What first raised your interest in HPV?

I was only interested in cervical cancer. I picked up on papillomaviruses by looking into the literature from the 1930s: researchers such as Richard Shope and Peyton Rous had investigated lentil-like structures on wild US cottontail rabbits. They found that taking extracts from these lesions and infecting domestic rabbits produced similar warts that converted gradually to malignant tumours. I also found a few anecdotal reports that genital warts in humans occasionally converted into malignant tumours. These findings triggered the idea that there may be an agent in the genital lesions that could also cause cervical cancer; perhaps this agent has a different cancer-causing potential in the cervical mucosa than in the external genital skin.

Since I had seen papillomavirus particles in genital warts, I thought HPV would be a good candidate. However, as there are few particles in genital warts, it took us a long time to characterize and isolate HPV type 6 and it was very disappointing not to find HPV-6 in cervical cancer samples. We kept looking, however, and a year later we found a related virus in genital warts: HPV-11. Using HPV-11 as a probe, we finally managed to isolate the distantly related HPV-16 and HPV-18 and link them to cancer. It was not a Eureka moment.

Credit: COURTESY OF THE DEUTSCHES KREBSFORSCHUNGSZENTRUM, HEIDELBERG.

What are the prospects for cancer prevention?

There is a good chance of drastically reducing cervical cancer by vaccination. In Australia, where there is more than 70% coverage, the data are clear cut — the precursor lesions are being prevented. There's no evidence yet that cancer is being prevented, as this takes time. The average latency is 15–25 years; since the vaccine is 6 years old, we still have a 10–20-year wait. But look at hepatitis B. In Taiwan where there is compulsory vaccination since 1984, the rate of liver cancer has dropped by 70%. Something similar will happen with cervical cancer.

Can we eliminate HPV?

HPV-16 and -18 could probably be eliminated if we have a global programme. You could theoretically achieve this by vaccinating only girls, but you would need very high coverage. I'm a strong advocate for vaccinating boys as well: we'll reach the goal much faster by vaccinating both sexes. The disadvantage is that the cost is very high.

How common is HPV?

HPV is part of an enormously heterogeneous family of viruses with more than 200 individual genotypes. Virtually every part of our skin is infected by papillomaviruses, and some prevent apoptosis (cell death), cutaneous types in particular. If skin cells survive after mild damage by ultraviolet radiation, this might provide some protection. I suggested recently that we examine white and black skin to see whether there are differences in the viral load and to determine whether there is an evolutionary advantage in having large amounts of cutaneous HPVs. But there is another side to blocking apoptosis: if the cell sustains too much damage but doesn't die, it could turn cancerous.

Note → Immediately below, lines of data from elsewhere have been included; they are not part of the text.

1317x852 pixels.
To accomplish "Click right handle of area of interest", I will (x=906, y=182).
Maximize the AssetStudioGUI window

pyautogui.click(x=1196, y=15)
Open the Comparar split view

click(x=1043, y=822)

There is an old suspicion that HPV is involved in non-melanoma skin cancer. For many cancers, if the number of cases increases in line with imunosuppression, an infectious agent might be involved. In breast cancer, for example, immune suppression might have a protective effect that we don't yet understand. In the majority of skin cancers, there is fewer than one copy of HPV DNA per cell, which suggests the virus is not a major player.

Could microbes lie at the root of more cancers?

Based on epidemiological characteristics, it is very likely, particularly in some leukaemias and lymphomas. At the moment, less than 10% of the total leukaemia/lymphoma burden is attributable to viruses or bacteria.

Colon cancer is interesting. If you look at its geographic incidence, it is linked to areas with high red-meat consumption. For example, in most regions in India, where beef is not consumed, it is a rare form of cancer. The only exception is Mongolia where they have low rates of colon cancer and eat a lot of red meat, but there they eat yak. It's not too far fetched to think there might be a cow-specific infectious agent.

We are trying to identify agents in cattle and in humans. There is evidence that some exist, but we don't know whether they are carcinogenic or not. These are anelloviruses, specifically torque teno viruses (TTVs). They have some interesting properties: micro-TTVs, for instance, are totally rearranged tiny molecules that replicate autonomously — why and how, we don't understand. In addition, there are chimaeric forms, consisting of TTV DNA and host-cell sequences derived, in part, from growth-promoting genes — some of which are known to be important in the development of cancer.